Dutton says the government is working through the cases until there were no children in detention. He says in some cases it is difficult because a father may not have an Asio security clearance to live in the community.

I have in those instances said to the mother, for example, we will allow the release of the mother and the children into the community because we don’t have a security concern in relation to the mother or children. In some circumstances, that mother, those parents have taken the decision that the mother and children can be released and in some circumstances they have decided to remain in detention with the father.

Updated

Labor asks Scott Morrison about his previous statements about not taxing superannuation and if he will stand by his statements, given Malcolm Turnbull opened the door to super changes, which would be taken to the next election.

Morrison says the Coalition has a good record on super so trust us.

Updated

A Dixer to Morrison on a more agile and innovative economy.

Chris Bowen to Scott Morrison: I refer to the treasurer’s statements yesterday in question time about the importance of reducing government spending. Is government spending this financial year expected to be higher or lower than the level of spending forecast for the same year at the time of the last election?

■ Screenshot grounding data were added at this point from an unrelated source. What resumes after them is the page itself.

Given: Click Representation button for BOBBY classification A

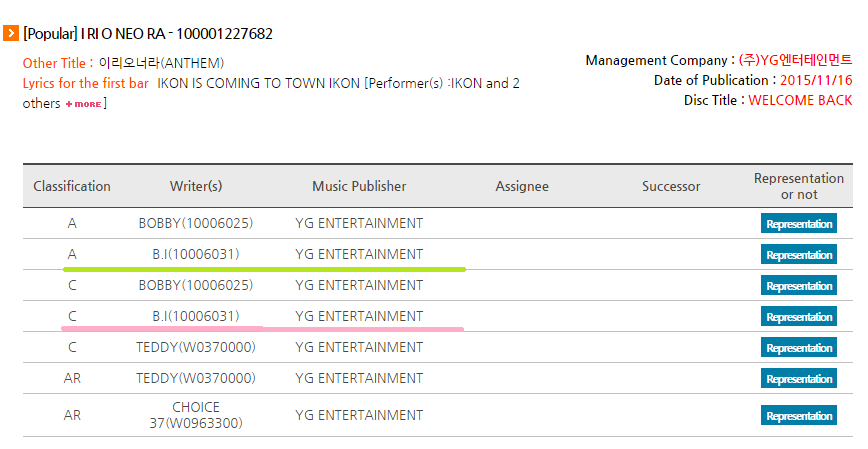Looking at the screenshot, I should 798,224.
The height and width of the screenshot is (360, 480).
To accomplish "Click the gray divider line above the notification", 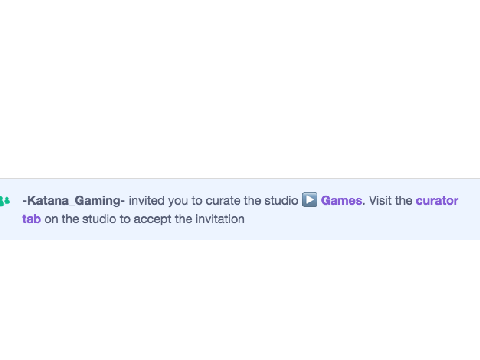I will click(240, 178).
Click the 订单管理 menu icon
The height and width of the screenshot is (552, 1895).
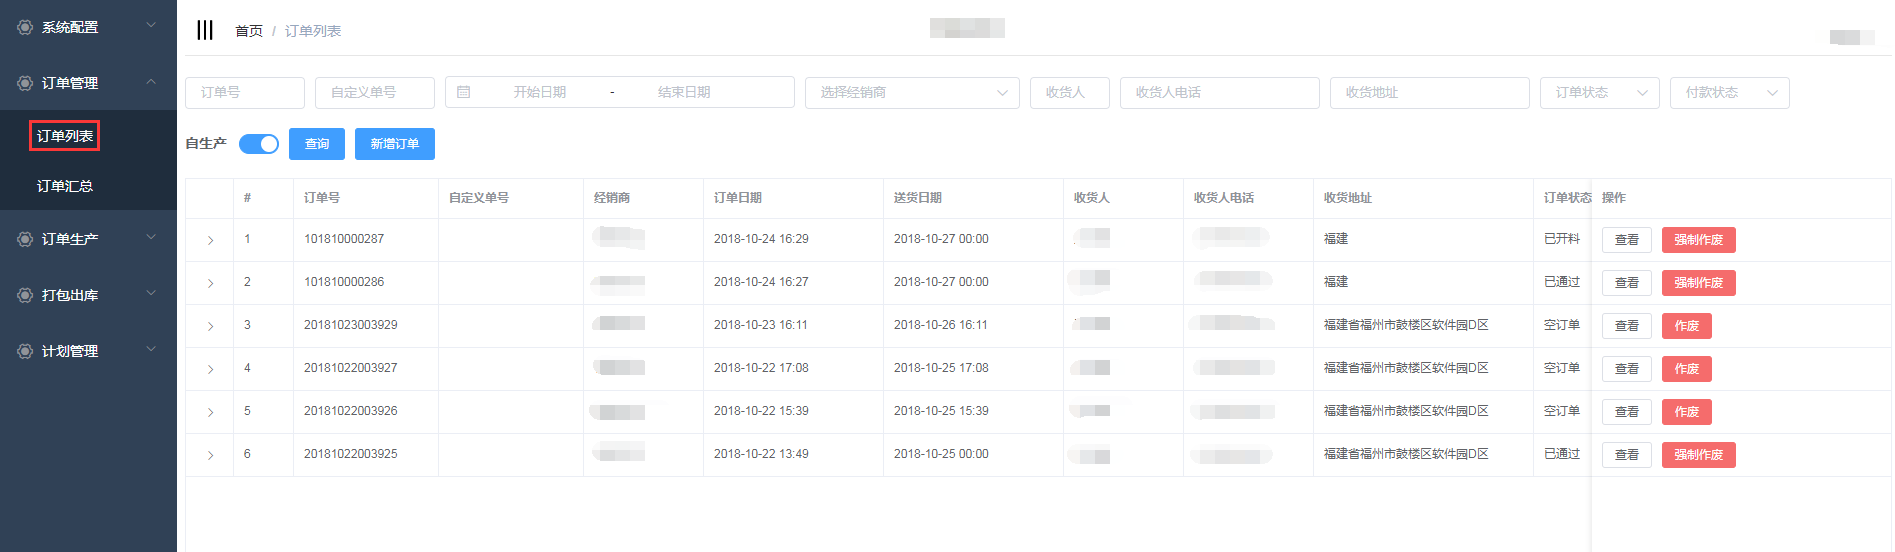coord(25,83)
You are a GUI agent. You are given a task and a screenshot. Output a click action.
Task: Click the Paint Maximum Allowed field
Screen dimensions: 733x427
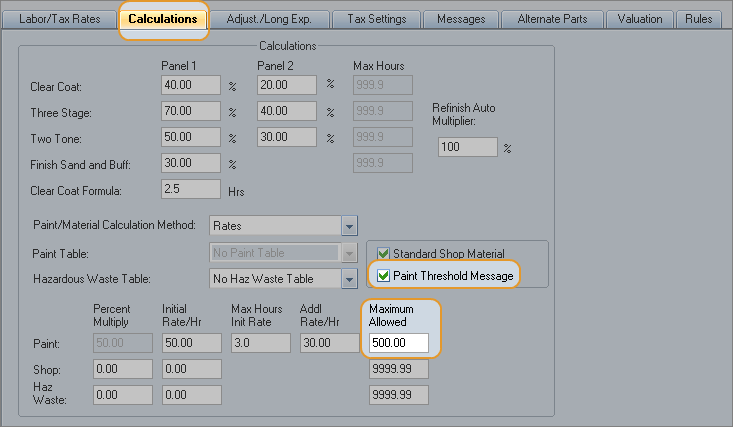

Morrison references the Pre Election Fiscal Outlook (Pefo).

One of those assumptions was that some thousands of people would continue to arrive in Australia by boat but yet they didn’t account for $1.2bn worth of expenditure that was necessary to ensure that we could deal with the recklessness that those opposite left behind.

Updated

Andrew Hastie, in his first question in the house, to Turnbull: Will the PM update the House on why Australia is strongly positioned to take advantage of emerging opportunities in the global economy?

Turnbull says, as he has so often, it is an exciting time to be an Australian. Australia is well placed to take advantage of its position in Asia.

A little cheek. He mentions the National Australia Bank confidence survey, which showed business confidence lifted in September. It was cheeky because the SMH story linked the rise in confidence to Turnbull’s takeover.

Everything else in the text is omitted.